L’année 1964 s’ouvre sur une France en pleine mutation musicale. Le 27 juin naît l’ORTF qui remplace la RTF, révolutionnant l’audiovisuel français. La vague yéyé bat son plein avec Johnny Hallyday, Sylvie Vartan et France Gall, tandis que les Beatles déclenchent la British Invasion américaine avec six numéros 1 cette année-là. Dans cette effervescence culturelle, Pétula Clark occupe une position paradoxale : vedette incontournable en Europe continentale, elle peine à reconquérir son public britannique d’origine et reste quasi inconnue outre-Atlantique. Depuis son installation parisienne en 1958, cette petite Anglaise devenue française par mariage développe une stratégie unique dans l’industrie musicale de l’époque.
Dans l’appartement bourgeois du 16e arrondissement où vit Pétula Clark depuis son mariage avec Claude Wolff, l’attaché de presse de Vogue Records, résonne une ambition artistique sans précédent : conquérir l’Europe en chantant dans toutes les langues. Entre 1960 et 1971, elle sortira plus de 500 disques, déclinant chaque succès en versions française, allemande, italienne et espagnole. Cette polyvalence révolutionnaire contraste avec ses concurrentes qui se cantonnent à leur langue maternelle. Le contexte musical français lui est paradoxalement défavorable : l’explosion yéyé menée par les protégées d’Eddie Barclay et Philips Records relègue sa sophistication pop au second plan.
La genèse d’un défi technique
C’est dans cette tension entre tradition et modernité que naît le projet de l’EP EPL 8197. Tony Hatch, qui collabore avec elle depuis 1961, multiplie les allers-retours Londres-Paris, apportant à chaque voyage du nouveau matériel musical. Leur méthode de travail, rodée aux Studios Pye de Marble Arch, repose sur une complicité artistique exceptionnelle : Hatch compose et arrange, Pétula adapte et interprète, créant une alchimie qui définira les plus grands succès des années 1960. L’adaptation d’Anyone Who Had a Heart de Burt Bacharach et Hal David représente leur défi le plus ambitieux, cette composition révolutionnant la pop par ses signatures rythmiques changeantes qui défient toutes les conventions musicales de l’époque.

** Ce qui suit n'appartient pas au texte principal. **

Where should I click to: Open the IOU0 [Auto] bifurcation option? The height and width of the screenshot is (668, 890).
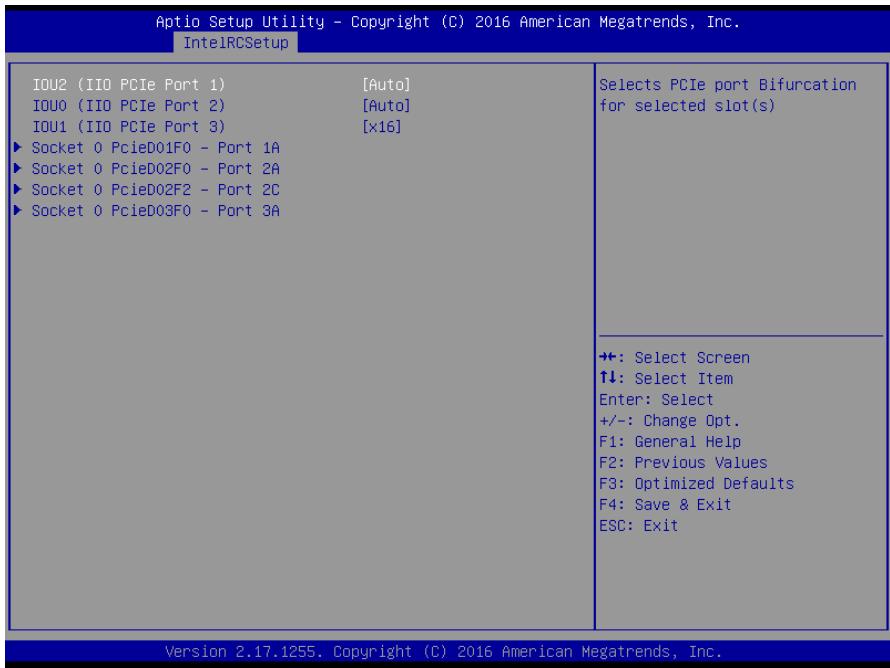tap(386, 106)
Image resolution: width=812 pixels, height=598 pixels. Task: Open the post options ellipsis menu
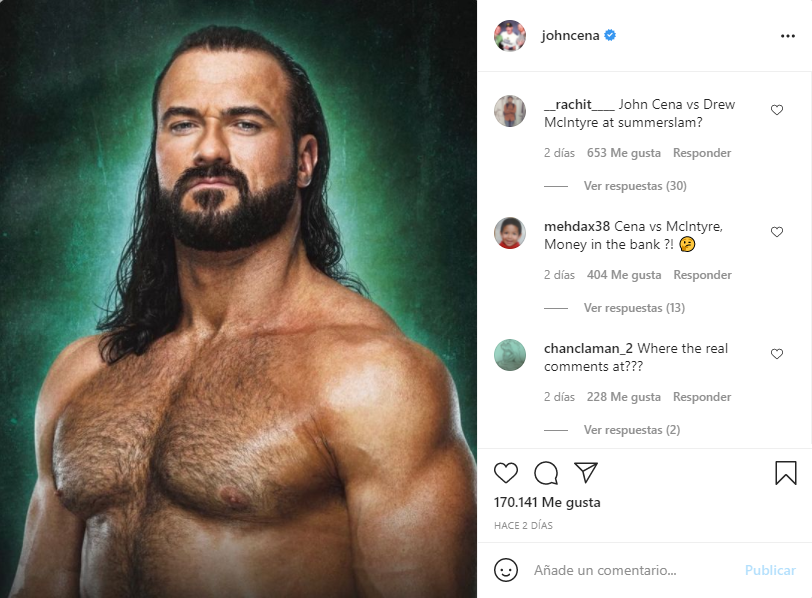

L’aventure cinématographique parallèle
Parallèlement à ce travail d’adaptation, Pétula Clark s’aventure dans une dimension inédite : compositrice de bandes sonores. Sa collaboration avec le réalisateur Charles Gérard pour le film À couteaux tirés en 1963 marque un tournant dans sa trajectoire artistique. Pour la première fois, elle ne se contente pas d’interpréter : elle crée l’intégralité de la bande sonore, ajoutant la dimension de compositrice de film à son CV déjà impressionnant. La distribution prestigieuse avec Françoise Arnoul, Pierre Mondy, Daniel Ivernel et Marcel Dalio témoigne de l’ambition du projet et de la reconnaissance dont jouit l’artiste dans le milieu français.
Face à France Gall, Françoise Hardy et Sheila, cette artiste aux 25 ans de carrière semble appartenir à une autre époque. Pourtant, son exigence artistique l’amène à s’entourer de l’élite créative française, préparant ainsi son futur statut d’icône internationale. Sa collaboration avec Pierre Delanoë, le parolier français majeur des années 1960, illustre parfaitement son statut unique : britannique d’origine, parisienne d’adoption, elle navigue avec aisance entre les deux cultures. L’EP qui naît de cette période révèle toute l’étendue des talents qui expliquent son futur triomphe mondial.